*** Exercise input ***

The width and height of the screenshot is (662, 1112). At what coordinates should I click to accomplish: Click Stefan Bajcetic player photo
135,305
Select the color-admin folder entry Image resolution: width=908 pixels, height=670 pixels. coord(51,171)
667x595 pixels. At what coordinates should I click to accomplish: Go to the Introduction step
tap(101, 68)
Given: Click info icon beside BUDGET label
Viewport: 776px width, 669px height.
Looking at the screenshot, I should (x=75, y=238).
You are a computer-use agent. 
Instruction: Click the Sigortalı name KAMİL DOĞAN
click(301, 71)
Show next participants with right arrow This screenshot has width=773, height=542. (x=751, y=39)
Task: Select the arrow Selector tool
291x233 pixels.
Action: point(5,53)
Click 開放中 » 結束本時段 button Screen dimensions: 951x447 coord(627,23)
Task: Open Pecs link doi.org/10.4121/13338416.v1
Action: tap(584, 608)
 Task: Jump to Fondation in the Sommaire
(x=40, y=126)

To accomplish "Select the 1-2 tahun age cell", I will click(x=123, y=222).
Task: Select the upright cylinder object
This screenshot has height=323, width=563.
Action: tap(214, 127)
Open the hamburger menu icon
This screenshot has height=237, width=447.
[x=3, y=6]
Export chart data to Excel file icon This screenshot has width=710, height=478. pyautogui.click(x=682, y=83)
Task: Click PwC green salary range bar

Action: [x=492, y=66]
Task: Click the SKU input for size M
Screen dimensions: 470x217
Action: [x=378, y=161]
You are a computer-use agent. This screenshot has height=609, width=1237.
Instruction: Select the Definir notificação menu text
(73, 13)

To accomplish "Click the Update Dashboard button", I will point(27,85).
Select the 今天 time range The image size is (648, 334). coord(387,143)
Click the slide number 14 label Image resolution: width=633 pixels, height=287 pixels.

***

> [Exercise requirements]: Print exactly, and only, the lines from the line that contains "Task: Jump to Fondation in the Sommaire" through the last line of the records.

> [Exercise solution]:
 Task: Jump to Fondation in the Sommaire
(x=40, y=126)

To accomplish "Select the 1-2 tahun age cell", I will click(x=123, y=222).
Task: Select the upright cylinder object
This screenshot has height=323, width=563.
Action: tap(214, 127)
Open the hamburger menu icon
This screenshot has height=237, width=447.
[x=3, y=6]
Export chart data to Excel file icon This screenshot has width=710, height=478. pyautogui.click(x=682, y=83)
Task: Click PwC green salary range bar

Action: [x=492, y=66]
Task: Click the SKU input for size M
Screen dimensions: 470x217
Action: [x=378, y=161]
You are a computer-use agent. This screenshot has height=609, width=1237.
Instruction: Select the Definir notificação menu text
(73, 13)

To accomplish "Click the Update Dashboard button", I will point(27,85).
Select the 今天 time range The image size is (648, 334). coord(387,143)
Click the slide number 14 label Image resolution: width=633 pixels, height=287 pixels.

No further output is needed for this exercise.